## Data
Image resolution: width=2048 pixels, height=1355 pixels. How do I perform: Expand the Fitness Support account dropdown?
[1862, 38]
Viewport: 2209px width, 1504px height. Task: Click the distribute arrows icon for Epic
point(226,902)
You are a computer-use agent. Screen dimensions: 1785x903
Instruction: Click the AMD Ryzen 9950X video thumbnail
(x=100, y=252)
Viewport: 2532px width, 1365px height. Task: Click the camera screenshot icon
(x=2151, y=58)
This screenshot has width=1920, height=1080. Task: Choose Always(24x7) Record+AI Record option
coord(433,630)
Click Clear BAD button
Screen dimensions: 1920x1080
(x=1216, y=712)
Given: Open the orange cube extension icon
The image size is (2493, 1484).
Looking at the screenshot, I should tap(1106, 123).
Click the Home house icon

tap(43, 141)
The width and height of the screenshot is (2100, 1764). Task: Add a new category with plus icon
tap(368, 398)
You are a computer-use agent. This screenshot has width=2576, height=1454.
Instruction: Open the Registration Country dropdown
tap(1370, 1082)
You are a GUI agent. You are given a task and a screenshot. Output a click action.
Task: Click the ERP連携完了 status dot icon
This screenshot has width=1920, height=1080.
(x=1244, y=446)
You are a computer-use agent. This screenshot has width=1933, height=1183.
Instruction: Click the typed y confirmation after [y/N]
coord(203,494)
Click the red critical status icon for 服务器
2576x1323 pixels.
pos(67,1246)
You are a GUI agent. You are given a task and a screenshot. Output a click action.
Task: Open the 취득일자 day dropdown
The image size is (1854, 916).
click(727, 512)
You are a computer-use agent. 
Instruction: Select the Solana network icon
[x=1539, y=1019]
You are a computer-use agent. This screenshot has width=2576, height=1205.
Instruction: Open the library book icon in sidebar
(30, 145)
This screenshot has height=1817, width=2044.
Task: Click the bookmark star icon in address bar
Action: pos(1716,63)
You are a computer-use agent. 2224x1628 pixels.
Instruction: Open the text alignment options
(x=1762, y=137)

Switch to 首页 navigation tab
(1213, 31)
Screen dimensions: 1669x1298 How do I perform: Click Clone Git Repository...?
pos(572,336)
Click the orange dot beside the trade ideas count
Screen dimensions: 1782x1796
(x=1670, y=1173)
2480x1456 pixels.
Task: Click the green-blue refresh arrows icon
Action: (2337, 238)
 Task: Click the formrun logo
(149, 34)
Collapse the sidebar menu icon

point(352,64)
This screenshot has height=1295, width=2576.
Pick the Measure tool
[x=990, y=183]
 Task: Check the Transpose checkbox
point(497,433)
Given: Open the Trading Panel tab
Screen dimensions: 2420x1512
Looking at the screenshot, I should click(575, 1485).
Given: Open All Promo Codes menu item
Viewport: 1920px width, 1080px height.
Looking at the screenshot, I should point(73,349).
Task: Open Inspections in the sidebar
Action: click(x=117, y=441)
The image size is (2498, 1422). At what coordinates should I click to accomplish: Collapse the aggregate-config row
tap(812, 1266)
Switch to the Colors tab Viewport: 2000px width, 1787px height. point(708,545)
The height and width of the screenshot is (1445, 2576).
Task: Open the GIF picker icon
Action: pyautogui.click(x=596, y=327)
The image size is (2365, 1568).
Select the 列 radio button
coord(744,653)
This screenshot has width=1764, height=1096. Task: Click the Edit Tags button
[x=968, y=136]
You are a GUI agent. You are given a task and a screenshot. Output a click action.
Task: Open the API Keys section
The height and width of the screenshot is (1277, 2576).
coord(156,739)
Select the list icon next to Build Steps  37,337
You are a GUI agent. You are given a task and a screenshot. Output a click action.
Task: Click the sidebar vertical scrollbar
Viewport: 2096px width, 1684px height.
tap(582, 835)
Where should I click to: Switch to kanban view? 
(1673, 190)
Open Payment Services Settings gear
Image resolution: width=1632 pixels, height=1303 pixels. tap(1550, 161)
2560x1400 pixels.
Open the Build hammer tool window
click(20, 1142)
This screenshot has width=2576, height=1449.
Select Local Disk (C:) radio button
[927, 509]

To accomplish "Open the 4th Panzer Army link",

## Exercise goal
Go through the lines above. Select every one that has the string "computer".

## Output
You are a computer-use agent. Screen dimensions: 1785x903
You are a computer-use agent. This screenshot has width=2576, height=1454.
You are a computer-use agent. This screenshot has width=1933, height=1183.
You are a computer-use agent. 
You are a computer-use agent. This screenshot has width=2576, height=1205.
You are a computer-use agent. 2224x1628 pixels.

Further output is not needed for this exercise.